==== TEXTO EXTRAÍDO

Ciudad de México. – Con la llegada del fin de año, los pasillos del Mercado de Sonora en la Ciudad de México se llenan de personas en busca de amuletos, rituales y consultas esotéricas para atraer la buena fortuna en 2026. Este fenómeno cultural, que combina fe y tradición, atrae cada vez más a la población joven, quienes invierten en objetos y prácticas para mejorar su suerte, protección y prosperidad.
Comerciantes como David Hernández, de 23 años, explican que el éxito de su negocio de “ciencias ocultas, esoterismo y santería” reside en una combinación de fe y producto. Ofrecen desde brazaletes de protección y semillas de la abundancia hasta veladoras para “abrir caminos”, artículos que se convierten en herramientas para quienes buscan un impulso espiritual en el Año Nuevo.
Los compradores destinan un promedio de 500 pesos (aproximadamente 27.8 dólares) para adquirir “kits ritualizados” que incluyen velas, pirámides de resina y baños herbales, diseñados para atraer la abundancia y prosperidad. Este año, Nancy Márquez, de 34 años, realizó su compra habitual, confiando en que estos elementos, junto con sus rituales personales, le traerán salud, trabajo y seguridad, aspectos que considera cruciales ante la inseguridad en México.
La devoción se extiende a figuras como la Santa Muerte, cuya veneración es notable en México. Elizabeth, una devota de 31 años, acudió al Mercado de Sonora para cumplir una promesa, comprando vestimentas para sus figuras de la Santa Muerte, a quien agradece por haberle devuelto las ganas de vivir tras una difícil etapa personal.
Por otro lado, comerciantes con décadas de experiencia, como Rocío Rivera, quien vende duendes, elfos y brujas en el local 63, enfrentan la creciente competencia de productos importados, especialmente de Asia. A pesar de ello, asegura que la magia del mundo feérico sigue captando el interés de los mexicanos, aunque la sobreproducción y la alta competitividad en el mercado han llevado a una disminución en los precios, afectando la rentabilidad del sector.

========
==== ENTRADAS MOSTRADAS

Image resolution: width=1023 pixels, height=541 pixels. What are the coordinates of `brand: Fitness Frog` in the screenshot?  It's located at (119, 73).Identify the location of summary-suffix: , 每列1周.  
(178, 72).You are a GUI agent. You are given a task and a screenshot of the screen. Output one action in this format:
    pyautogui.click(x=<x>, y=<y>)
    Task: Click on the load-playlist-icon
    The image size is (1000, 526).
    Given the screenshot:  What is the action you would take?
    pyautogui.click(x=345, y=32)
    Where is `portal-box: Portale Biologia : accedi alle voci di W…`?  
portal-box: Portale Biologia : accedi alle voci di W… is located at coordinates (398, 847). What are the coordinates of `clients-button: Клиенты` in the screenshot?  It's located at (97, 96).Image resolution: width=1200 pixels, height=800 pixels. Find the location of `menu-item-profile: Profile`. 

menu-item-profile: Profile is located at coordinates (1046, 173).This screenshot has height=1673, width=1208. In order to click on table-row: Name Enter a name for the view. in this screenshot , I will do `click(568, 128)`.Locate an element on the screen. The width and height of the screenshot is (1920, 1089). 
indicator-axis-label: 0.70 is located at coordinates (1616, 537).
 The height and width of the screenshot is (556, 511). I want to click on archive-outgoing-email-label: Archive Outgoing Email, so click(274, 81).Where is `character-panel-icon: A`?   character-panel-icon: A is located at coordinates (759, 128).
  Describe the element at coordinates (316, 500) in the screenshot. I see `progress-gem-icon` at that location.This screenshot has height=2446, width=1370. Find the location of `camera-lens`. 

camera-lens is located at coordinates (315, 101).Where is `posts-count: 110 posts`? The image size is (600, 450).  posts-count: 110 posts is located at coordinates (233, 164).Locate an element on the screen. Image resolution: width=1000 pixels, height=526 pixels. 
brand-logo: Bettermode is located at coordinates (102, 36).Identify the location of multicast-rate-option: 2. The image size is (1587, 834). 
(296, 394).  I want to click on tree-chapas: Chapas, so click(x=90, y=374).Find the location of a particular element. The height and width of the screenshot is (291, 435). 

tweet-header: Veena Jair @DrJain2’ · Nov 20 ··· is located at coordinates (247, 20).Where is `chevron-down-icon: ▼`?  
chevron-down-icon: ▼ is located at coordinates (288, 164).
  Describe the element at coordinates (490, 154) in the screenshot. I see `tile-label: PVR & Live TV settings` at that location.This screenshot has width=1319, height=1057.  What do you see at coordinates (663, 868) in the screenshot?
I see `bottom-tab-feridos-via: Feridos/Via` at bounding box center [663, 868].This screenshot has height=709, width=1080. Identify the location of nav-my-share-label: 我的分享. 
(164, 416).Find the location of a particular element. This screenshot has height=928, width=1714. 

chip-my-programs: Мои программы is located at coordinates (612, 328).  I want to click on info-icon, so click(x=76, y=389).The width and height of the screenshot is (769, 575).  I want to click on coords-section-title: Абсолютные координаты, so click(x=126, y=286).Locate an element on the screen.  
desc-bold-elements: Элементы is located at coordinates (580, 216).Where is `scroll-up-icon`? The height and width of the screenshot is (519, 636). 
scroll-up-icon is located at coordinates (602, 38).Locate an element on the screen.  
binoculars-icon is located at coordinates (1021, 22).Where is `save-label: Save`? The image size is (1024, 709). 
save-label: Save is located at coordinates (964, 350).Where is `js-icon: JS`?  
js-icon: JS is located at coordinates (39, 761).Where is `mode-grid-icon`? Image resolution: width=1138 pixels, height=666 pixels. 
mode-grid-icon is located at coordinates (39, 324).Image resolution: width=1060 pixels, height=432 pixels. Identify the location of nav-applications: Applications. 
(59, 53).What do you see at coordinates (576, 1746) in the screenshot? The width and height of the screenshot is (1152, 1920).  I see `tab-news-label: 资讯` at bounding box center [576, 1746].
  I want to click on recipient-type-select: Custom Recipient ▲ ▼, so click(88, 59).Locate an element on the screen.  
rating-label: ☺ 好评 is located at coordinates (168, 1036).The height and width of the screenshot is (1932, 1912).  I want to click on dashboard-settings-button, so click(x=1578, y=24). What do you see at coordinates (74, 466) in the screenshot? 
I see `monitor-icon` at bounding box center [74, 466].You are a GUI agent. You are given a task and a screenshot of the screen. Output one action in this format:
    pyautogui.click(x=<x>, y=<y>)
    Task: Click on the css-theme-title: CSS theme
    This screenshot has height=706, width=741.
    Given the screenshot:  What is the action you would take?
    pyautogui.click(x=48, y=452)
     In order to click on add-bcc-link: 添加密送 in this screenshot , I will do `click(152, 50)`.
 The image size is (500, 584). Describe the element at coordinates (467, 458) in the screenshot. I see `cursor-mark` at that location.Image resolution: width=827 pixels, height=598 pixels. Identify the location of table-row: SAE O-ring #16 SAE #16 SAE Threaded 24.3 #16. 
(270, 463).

========

▸ QUÉ SE PIDE: Devuelve, sin cambios, el fragmento del texto sobre el Mercado de Sonora que va de "Comerciantes como David" a "inseguridad en México.", ambos incluidos. El listado es material aparte y no guarda relación con el texto sobre el Mercado de Sonora.

▸ RESPUESTA:
Comerciantes como David Hernández, de 23 años, explican que el éxito de su negocio de “ciencias ocultas, esoterismo y santería” reside en una combinación de fe y producto. Ofrecen desde brazaletes de protección y semillas de la abundancia hasta veladoras para “abrir caminos”, artículos que se convierten en herramientas para quienes buscan un impulso espiritual en el Año Nuevo.
Los compradores destinan un promedio de 500 pesos (aproximadamente 27.8 dólares) para adquirir “kits ritualizados” que incluyen velas, pirámides de resina y baños herbales, diseñados para atraer la abundancia y prosperidad. Este año, Nancy Márquez, de 34 años, realizó su compra habitual, confiando en que estos elementos, junto con sus rituales personales, le traerán salud, trabajo y seguridad, aspectos que considera cruciales ante la inseguridad en México.